Thomas Modly, Acting Secretary of the Navy, possess with UTEP students Tuesday, Jan. 28, 2020, following his Centennial Lecture on the importance of critical thinking in order to combat global challenges.

Acting Secretary of the Navy Thomas Modly visited the University of Texas at El Paso Jan. 28 to deliver a Centennial Lecture focused on the importance of skepticism in order to address global challenges concerning the nation.

“Skepticism, meaning, not accepting all things at face value, challenging conventional thinking, rejecting incrementalism and, when more dramatic change is needed, rejecting it forcefully,” Modly said. “Each of you in this audience has a role to play in pushing our nation closer to that perfect union that our founders envisioned and sustaining this special republic we have, wherever your careers may take you.”

Modly, who was appointed secretary of the Navy in November 2019 following the dismissal of previous secretary Richard Spencer, stressed the need to think about the future of the nation’s defense that will be defined much more accurately by the power created between government, industry, academia and the country’s partners around the world.

“We cannot shoulder this burden for security alone, it’s far too deep and it’s changing far too rapidly,” Modly said. “It’s going to take all hands on deck to create this kind of agility and this kind of accountability, the type that we need for our future force to prevail in the security of our nation.”

Some of the challenges Modly addressed include prioritizing naval education to help regain the country’s technological edge, finding solutions to an insufficient budget to create the naval force of the future, ensuring the protection of our soldiers and remembering the significant role individuals play in the path to ensure a bright future for the nation.

Modly said that as the U.S.’ technological edge continues to decrease at a rapid rate, the country’s competitive advantage will lie in the investment of its soldiers’ education. An education that had been dismissed for a number of years, he revealed, as the Navy instead focused its attention on operational experience and tempo.

“I contend that our last competitive advantage is going to be that grey matter between the areas of our people,” Modly said. “We have to invest in that, we have to invest in them.”

President Donald J. Trump’s plan to grow the Navy’s fleet to 355 vessels from its current 275 is something Modly says has also become a tremendous challenge due to the department’s low budget.
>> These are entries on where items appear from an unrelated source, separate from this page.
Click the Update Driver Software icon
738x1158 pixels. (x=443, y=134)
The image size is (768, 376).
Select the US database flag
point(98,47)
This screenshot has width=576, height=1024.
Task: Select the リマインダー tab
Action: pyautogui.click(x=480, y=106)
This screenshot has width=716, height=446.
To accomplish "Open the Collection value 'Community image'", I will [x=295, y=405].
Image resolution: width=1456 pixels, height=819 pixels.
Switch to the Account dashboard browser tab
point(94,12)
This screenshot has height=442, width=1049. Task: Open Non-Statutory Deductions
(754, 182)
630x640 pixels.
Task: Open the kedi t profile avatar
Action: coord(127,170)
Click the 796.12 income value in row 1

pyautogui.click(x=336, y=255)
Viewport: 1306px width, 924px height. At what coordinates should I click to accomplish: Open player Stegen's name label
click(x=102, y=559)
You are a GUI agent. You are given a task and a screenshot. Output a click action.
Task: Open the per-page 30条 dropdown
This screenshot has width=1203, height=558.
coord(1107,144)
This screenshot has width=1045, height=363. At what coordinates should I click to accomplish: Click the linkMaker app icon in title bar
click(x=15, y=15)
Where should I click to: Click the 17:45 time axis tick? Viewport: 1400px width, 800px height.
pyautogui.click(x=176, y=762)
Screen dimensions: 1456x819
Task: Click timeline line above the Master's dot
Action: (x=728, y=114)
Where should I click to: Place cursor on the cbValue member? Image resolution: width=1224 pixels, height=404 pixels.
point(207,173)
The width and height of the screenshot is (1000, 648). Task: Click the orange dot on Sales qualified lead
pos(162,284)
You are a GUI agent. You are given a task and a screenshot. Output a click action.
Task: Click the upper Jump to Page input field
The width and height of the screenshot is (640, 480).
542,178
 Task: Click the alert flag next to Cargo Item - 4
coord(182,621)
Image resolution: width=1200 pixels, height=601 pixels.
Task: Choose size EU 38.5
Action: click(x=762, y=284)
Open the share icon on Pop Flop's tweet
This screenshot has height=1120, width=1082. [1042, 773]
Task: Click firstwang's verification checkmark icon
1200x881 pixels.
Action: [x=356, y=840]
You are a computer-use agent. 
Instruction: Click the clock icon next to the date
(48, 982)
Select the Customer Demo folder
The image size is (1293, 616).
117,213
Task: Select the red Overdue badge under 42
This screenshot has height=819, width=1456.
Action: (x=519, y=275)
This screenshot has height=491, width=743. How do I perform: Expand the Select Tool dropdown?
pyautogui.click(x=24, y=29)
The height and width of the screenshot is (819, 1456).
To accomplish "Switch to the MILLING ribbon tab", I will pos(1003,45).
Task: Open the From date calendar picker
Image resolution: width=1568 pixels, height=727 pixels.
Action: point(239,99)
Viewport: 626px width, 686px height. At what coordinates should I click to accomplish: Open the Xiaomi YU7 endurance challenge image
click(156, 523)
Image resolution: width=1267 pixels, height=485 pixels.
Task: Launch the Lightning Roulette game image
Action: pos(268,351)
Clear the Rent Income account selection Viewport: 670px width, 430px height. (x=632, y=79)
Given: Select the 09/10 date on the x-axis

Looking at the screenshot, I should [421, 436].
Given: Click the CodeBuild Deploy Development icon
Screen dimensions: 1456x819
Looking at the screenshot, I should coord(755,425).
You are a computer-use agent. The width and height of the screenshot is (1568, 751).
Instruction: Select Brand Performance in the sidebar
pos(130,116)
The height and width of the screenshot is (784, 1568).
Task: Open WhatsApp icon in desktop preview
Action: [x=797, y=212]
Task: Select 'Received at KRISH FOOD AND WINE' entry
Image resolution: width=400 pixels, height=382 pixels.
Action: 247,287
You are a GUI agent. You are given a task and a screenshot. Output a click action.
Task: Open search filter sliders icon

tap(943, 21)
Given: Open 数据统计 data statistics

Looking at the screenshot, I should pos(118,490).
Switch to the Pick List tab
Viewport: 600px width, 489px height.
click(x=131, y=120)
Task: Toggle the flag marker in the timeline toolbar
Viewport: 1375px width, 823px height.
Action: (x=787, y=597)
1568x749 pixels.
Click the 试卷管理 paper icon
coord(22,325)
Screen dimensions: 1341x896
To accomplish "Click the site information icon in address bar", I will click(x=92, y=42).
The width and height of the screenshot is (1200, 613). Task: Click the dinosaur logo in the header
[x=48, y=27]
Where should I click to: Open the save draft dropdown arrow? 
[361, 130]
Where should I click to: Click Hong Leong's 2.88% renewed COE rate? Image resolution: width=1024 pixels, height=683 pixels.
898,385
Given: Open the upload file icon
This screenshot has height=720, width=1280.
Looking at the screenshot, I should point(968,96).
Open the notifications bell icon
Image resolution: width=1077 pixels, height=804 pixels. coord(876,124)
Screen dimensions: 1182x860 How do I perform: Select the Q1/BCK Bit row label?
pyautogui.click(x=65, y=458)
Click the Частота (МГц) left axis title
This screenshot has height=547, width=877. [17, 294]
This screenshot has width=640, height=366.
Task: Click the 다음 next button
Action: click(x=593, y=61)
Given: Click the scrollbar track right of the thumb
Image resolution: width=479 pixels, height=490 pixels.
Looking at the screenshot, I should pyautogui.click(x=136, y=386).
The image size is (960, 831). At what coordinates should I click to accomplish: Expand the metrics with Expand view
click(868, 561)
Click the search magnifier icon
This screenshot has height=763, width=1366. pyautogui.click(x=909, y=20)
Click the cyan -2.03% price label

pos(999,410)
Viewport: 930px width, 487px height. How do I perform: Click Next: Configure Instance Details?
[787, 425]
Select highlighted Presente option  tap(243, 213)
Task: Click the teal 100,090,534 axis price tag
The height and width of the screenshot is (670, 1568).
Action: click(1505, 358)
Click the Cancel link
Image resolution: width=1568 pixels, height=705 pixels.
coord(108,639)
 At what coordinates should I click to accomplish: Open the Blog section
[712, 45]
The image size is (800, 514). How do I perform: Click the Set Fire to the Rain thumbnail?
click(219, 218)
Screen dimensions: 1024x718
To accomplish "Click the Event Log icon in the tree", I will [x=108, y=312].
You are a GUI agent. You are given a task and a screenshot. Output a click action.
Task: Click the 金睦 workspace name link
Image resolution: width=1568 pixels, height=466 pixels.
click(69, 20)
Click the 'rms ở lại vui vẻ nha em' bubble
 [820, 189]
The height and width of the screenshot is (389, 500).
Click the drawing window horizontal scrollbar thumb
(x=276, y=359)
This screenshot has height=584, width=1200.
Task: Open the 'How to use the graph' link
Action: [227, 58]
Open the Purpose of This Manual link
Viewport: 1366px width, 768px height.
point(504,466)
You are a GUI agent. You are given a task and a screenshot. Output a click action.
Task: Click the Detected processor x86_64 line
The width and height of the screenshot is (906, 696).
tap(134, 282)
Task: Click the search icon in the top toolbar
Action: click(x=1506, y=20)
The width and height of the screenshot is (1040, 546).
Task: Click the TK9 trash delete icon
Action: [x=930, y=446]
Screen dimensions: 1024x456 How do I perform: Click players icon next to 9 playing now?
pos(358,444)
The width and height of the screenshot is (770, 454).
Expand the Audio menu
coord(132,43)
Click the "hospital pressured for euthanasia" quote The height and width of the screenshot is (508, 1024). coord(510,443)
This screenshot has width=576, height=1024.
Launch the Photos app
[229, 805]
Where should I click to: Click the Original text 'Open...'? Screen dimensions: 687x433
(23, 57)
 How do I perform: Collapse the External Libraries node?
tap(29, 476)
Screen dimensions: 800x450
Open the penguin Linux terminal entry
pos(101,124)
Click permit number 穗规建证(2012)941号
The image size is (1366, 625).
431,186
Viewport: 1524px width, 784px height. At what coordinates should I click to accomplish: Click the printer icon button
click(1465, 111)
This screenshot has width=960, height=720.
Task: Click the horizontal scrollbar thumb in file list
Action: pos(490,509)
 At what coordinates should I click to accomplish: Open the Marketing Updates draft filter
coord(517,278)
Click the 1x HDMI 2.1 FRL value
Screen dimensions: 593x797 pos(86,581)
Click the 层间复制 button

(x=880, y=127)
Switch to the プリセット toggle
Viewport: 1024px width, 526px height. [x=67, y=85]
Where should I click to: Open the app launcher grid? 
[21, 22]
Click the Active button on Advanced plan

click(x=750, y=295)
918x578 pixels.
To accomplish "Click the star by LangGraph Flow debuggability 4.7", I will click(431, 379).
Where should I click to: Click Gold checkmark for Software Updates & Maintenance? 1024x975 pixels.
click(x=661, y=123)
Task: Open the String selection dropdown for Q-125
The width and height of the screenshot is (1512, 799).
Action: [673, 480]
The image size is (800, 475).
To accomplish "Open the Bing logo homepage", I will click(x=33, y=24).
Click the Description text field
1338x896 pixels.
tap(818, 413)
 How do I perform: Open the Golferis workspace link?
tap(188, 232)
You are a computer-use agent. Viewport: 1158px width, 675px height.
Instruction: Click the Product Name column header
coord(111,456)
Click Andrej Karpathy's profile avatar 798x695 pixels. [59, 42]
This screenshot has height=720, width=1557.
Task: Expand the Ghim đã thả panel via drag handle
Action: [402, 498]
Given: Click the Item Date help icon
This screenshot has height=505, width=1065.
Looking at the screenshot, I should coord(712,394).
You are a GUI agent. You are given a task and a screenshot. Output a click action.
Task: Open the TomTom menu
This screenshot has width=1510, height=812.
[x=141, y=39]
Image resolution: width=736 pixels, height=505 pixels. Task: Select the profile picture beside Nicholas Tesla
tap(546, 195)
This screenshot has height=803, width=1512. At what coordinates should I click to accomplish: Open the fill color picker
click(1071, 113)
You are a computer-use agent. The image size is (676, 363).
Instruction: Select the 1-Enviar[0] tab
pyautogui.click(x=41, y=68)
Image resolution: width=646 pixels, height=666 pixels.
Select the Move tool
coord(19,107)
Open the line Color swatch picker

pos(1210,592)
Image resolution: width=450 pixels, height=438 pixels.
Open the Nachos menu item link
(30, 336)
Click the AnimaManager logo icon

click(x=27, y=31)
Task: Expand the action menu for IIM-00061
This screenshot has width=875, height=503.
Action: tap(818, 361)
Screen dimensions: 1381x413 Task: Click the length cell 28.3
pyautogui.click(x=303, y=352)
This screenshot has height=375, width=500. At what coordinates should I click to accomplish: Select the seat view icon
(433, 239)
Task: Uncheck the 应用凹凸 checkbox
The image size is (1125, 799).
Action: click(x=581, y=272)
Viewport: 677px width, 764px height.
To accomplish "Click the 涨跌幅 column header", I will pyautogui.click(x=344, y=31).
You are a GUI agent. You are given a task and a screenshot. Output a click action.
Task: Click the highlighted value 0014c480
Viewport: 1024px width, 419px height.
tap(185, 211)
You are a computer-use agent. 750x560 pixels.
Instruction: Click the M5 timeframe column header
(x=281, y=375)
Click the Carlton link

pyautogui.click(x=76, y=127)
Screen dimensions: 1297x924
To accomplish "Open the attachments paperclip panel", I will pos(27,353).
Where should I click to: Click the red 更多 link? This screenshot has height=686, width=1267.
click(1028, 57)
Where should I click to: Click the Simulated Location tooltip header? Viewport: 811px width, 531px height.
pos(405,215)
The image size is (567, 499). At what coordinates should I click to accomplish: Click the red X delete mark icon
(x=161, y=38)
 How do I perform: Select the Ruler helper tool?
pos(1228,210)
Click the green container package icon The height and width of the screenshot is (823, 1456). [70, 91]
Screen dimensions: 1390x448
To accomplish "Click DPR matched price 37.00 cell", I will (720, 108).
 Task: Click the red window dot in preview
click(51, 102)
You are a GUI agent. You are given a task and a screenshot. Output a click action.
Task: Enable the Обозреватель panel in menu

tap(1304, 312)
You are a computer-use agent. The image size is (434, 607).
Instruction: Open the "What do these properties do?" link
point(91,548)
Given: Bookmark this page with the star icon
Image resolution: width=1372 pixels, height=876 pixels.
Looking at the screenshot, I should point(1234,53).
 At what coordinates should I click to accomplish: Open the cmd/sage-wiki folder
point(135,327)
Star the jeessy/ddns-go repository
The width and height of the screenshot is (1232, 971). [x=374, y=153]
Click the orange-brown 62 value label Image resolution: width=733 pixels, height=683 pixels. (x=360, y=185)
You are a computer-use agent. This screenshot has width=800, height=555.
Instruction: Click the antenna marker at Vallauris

Over time, the expense of ships has increased, as the average cost of one ship has gone from  , a trend that, according to Modly, is unsustainable for the country.

“We are having to be very creative in how we address this,” Modly said. “I’m going to be going up on The Hill here in about a month to defend a budget where everyone’s expectation is that we’re going to be growing this fleet to 355 and I don’t really have a good story right now.”

Modly also highlighted the importance of addressing the difficult toll the country’s political state is having on military troops and their families, as it continues to be at war with Afghanistan.

“Our people have been at war for 19 years and we’re seeing the ripple effect of that in their health,” Modly said. “The real cause of this is that, all these years, we have been putting these people in difficult situations day after day without paying enough attention to culture. It’s not just an impact on the men,  it is also an impact on their families.”

However, according to Modly, it is through common understanding of what is good and unique about this country and honoring the lives of those who died while defending it, that the nation will be able to overcome these critical challenges.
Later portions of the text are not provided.